While scratch marks on coffin doors are not unheard of, they were never that common, nor was the general public aware of them (undertakers were, because they often dug up old bones to make room for new ones, but undertakers tend to have few friends ).
The bridal bouquet has nothing to do with bad smells, it’s just a symbol of spring, fertility, that sort of thing. Basically it means the newly-weds are going to fuck a lot.
Canopy beds were never meant to prevent falling dogs - only the nobles had them and they sure as heck didn’t live in thatched huts. They were on the contrary meant just to be pretty, to prove you could afford useless pretty things, and in the case of fully curtained beds both an additional barrier against the cold and an illusion of privacy/secrecy about whose wife you were fucking.

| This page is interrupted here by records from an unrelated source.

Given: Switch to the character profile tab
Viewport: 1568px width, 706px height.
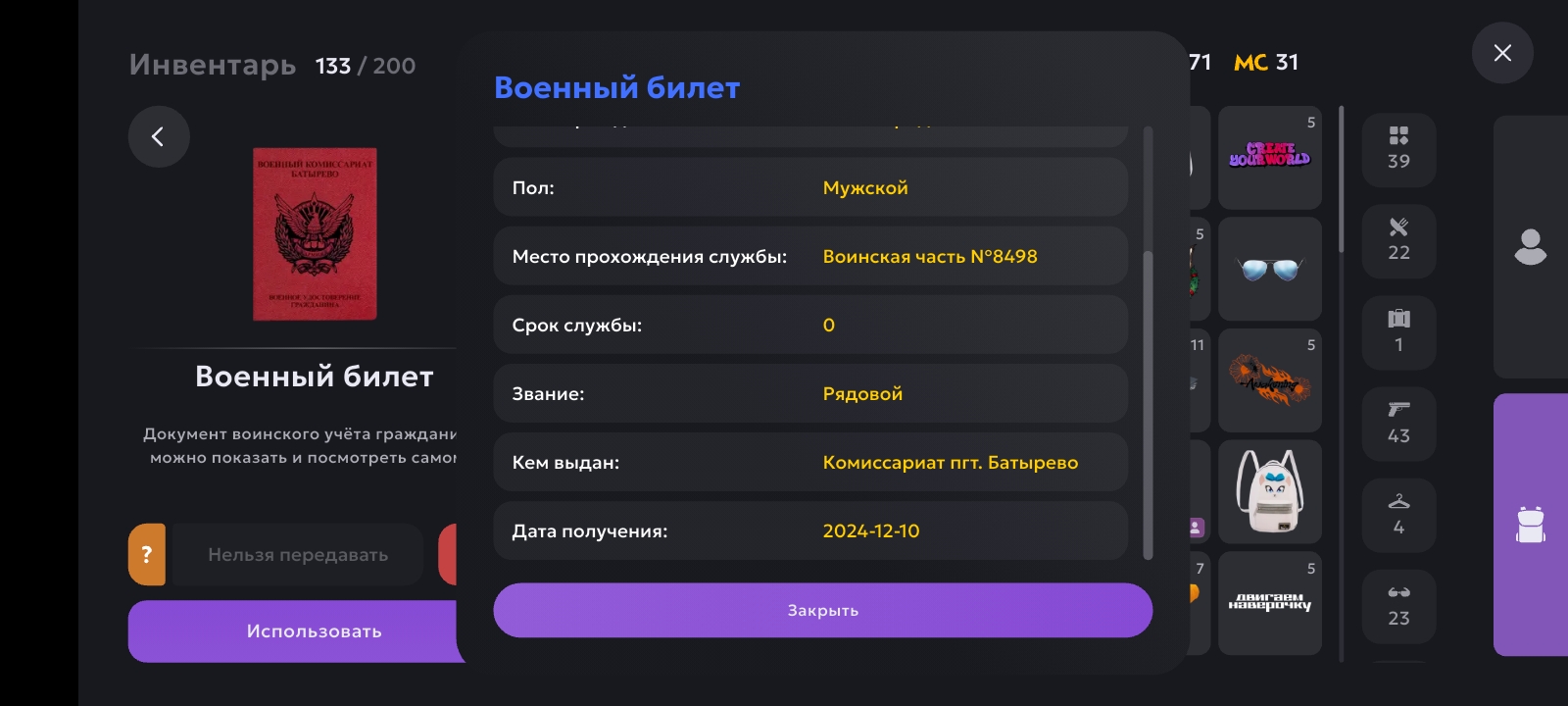Looking at the screenshot, I should click(1530, 247).
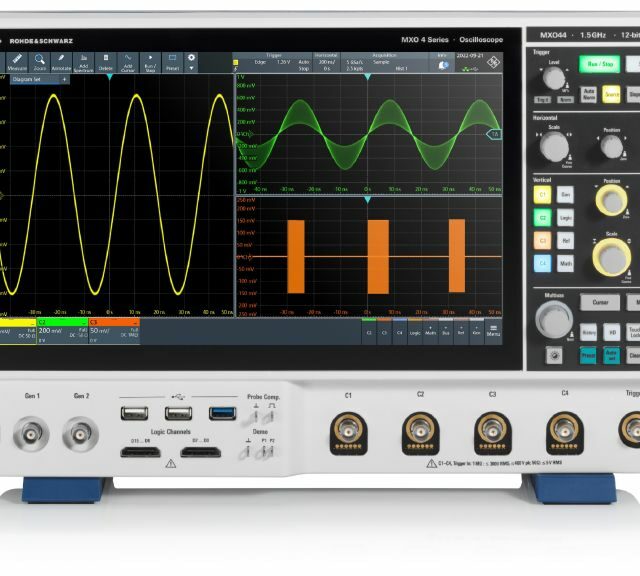
Task: Click the yellow vertical Scale knob
Action: [610, 257]
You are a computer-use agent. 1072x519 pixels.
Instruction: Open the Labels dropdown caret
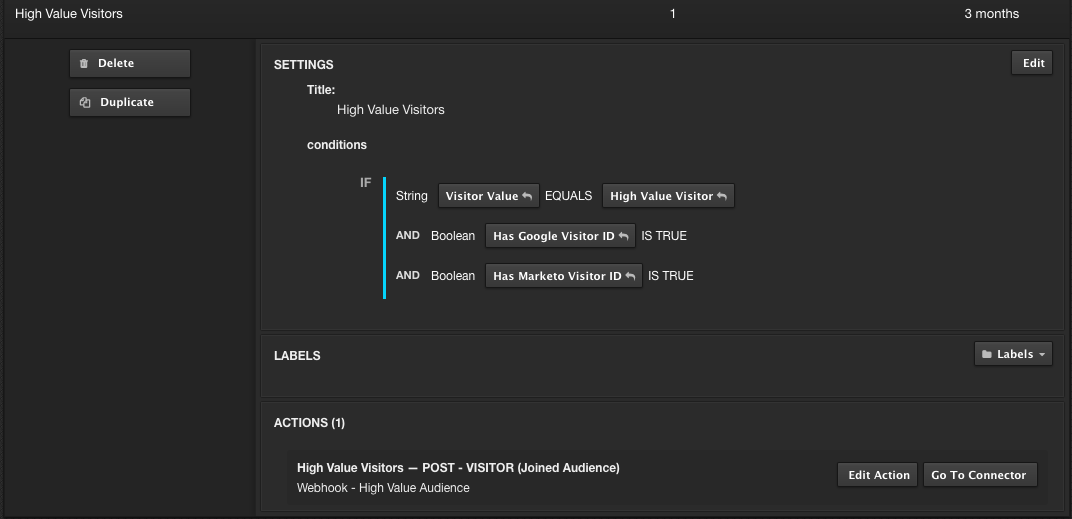[x=1042, y=355]
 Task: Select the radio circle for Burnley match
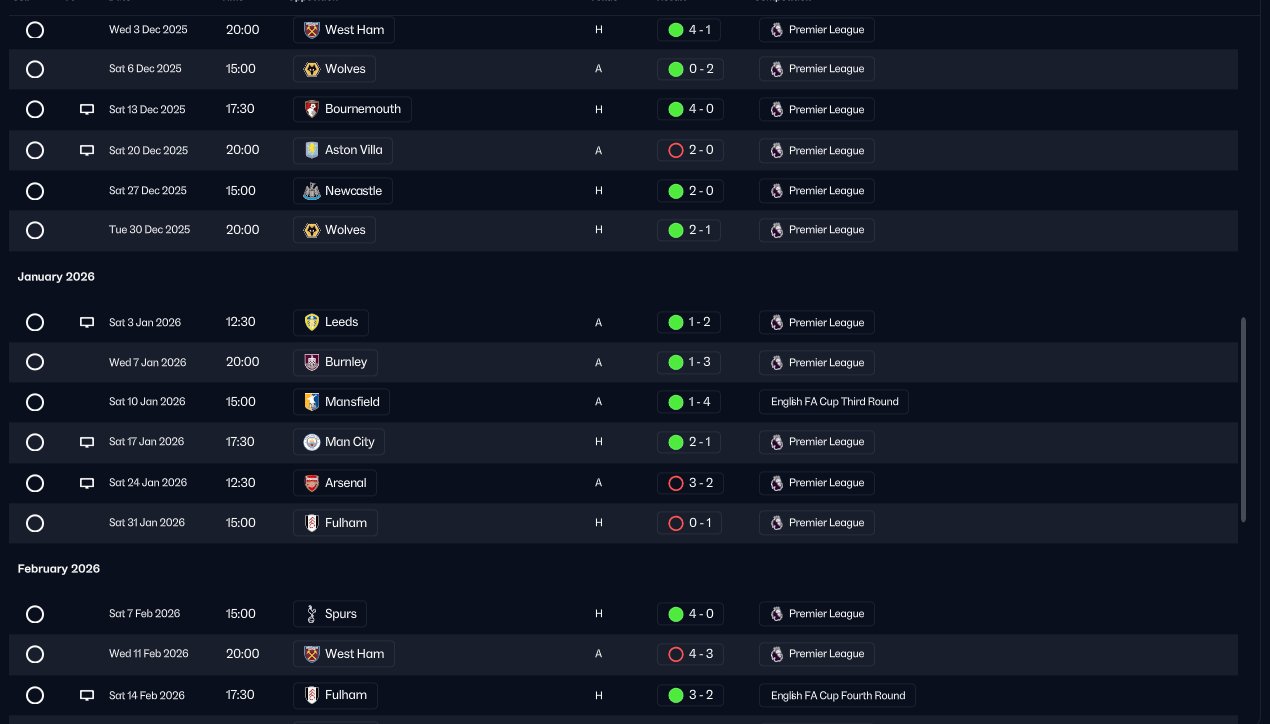point(35,362)
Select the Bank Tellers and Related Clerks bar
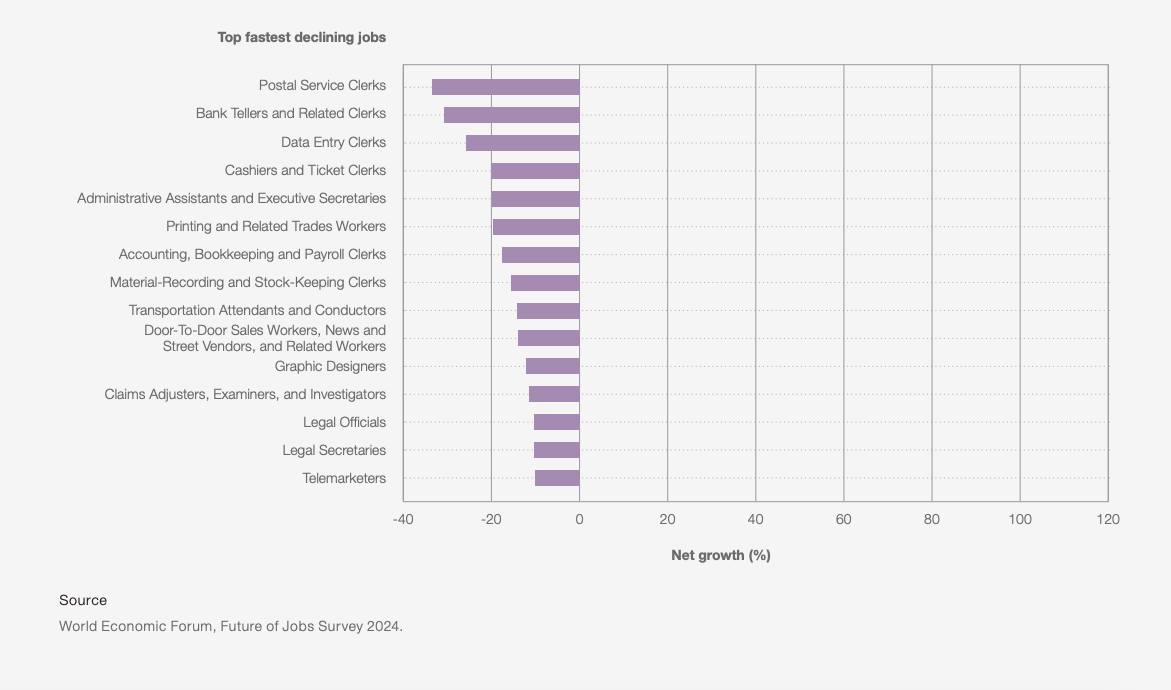Image resolution: width=1171 pixels, height=690 pixels. (512, 113)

Re: dirt poor, *everyone *had “just a dirt floor” on the ground floor, often sprinkled with sawdust or straw for when the rain seeped in. Stone or wooden floors were pretty much the exclusive dominion of the filthy rich.
I don’t have any actual etymology for “bringing home the bacon”, but I’m pretty confident it had nothing to do with any actual bacon. It just means “the one who pays for the family’s food”.
canopy beds were to hold heat in to keep the sleepers warmer in an era when there was no central heating, and there may not even be any fireplace in the room.
According to Pannati in Browsers Book Of Beginnings and Extraordinary Origins Of Everyday Things, canopy beds originated as mesh tents over the bed to keep out bugs. I think he traces them as far back as ancient Egypt.
And while bacon is hung (as are hams, and many meats), that is part of the curing/preserving process, not as a ‘display of wealth’. In fact, they are usually hung up inside an enclosed smokehouse – nobody could tell if your smokehouse contained a wealth of meat, or if it was near empty!